Chicago industrial began as dance punk

As the lead freak of Eighties industrial noise, heavy metal, and electronic dance brutalizers Ministry, Al Jourgensen promised an “acoustic version of a song that is timeless and important” before launching his second encore Friday night at Fair Market with “Every Day Is Halloween.”

Posters at Industrial Accident: The Story of Wax Trax! Records at Fair Market on April 19, 2019 (Photo by John Anderson)

Jourgensen boasts about a dozen metal piercings in his eyebrows, three more in his nose and lips, and face tattoos you can’t blame on Post Malone because Jourgensen tatted first. His deep dive on the 25-year-old ballad about an abused outsider ready to fight back wrapped an uncaged set following the screening of a new documentary, Industrial Accident: The Story of Wax Trax! Records.

Co-produced by Julia Nash, the film traces her father, Jim Nash, and her partner, Dannie Flescher, and their Seventies love child: a record store and label that coalesced a community of like-minded musical aesthetes, American misfits, and a micro LGBTQ community.
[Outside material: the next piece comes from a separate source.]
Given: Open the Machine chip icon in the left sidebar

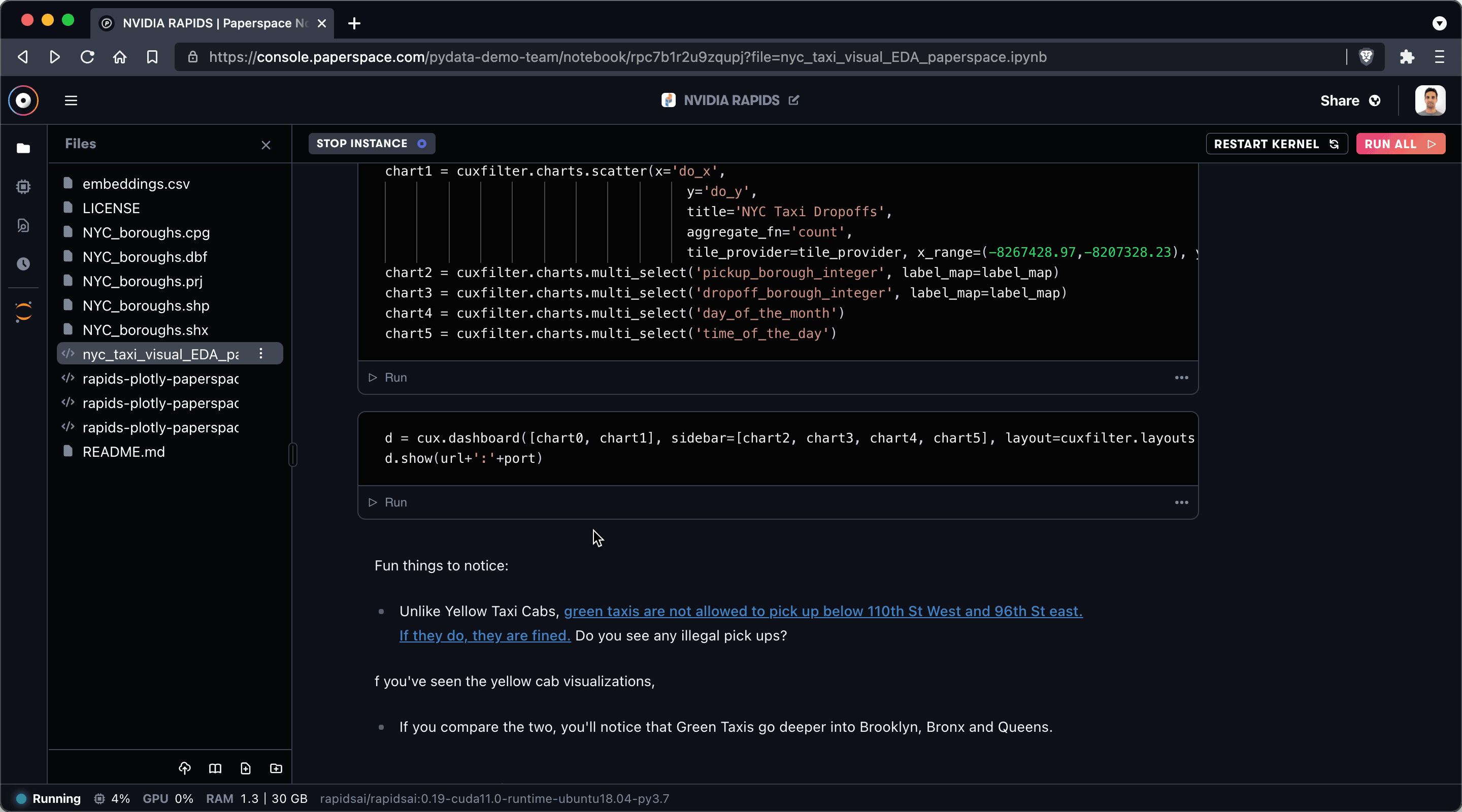Looking at the screenshot, I should (23, 187).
Julia’s mother, Jeanne Paynne, remained close to Jim even after he left her for Flescher and manned the merch booth, and Julia welcomed Wax Trax! fans to the fray “because we’re like family,” she said.

Born in Denver and relocated to Chicago in the late Seventies, Wax Trax! hosted and sold imports from then-new European bands including Bauhaus and Cabaret Voltaire before launching a label with dark but danceable experimental music from Ministry, Thrill Kill Kult, Revolting Cocks, Throbbing Gristle, and other acts now called “Eighties industrial.”

“Wax Trax! always had a really good market in the Bible Belt,” says label employee Matt Adell in the movie. “It seemed the more conservative the small town you were in, the more you needed a Revolting Cocks record.”

Industrial Accident revives savage Wax Trax! music with reams of live footage, photos, and commentary from Jourgensen, Flescher, Nash, Thrill Kill Kult’s Groovie Mann, and Ministry/Revco lieutenant Paul Barker. The latter three sat with last night’s local audience of at least 300 to discuss the film post-screening. Though no longer with Ministry, Barker mused that “industrial, as it related to dance music, probably came about because of Wax Trax!,” while Steve Albini appears in the doc praising initial Wax Trax! punk act Strike Under because “it owned up to the fact that in Chicago, punks would go to dance clubs and dance.”

L.A. post-punk and synth-pop rousers Cold Cave followed the screening and discussion by proving the far reach of the Eighties synth/dance movement and the place that ferocious, gloomy music holds in the minds of acolytes across generations expressing their shadows.

Jourgensen then sing-barked his lyrical sermon, gently pantomiming. “Thieves” was a song about gun control, he said, as his five-man backup banged war drums and shredded through 90 minutes. Gibby Haynes showed up in voice and spirit for “Jesus Built My Hotrod,” and Jourgensen reminded that Ozzy himself pronounced Ministry’s “Supernaut” cover “bloody-well better” than the original, encoring the Greatest Fits tune after the Revolting Cocks’ “No Devotion.”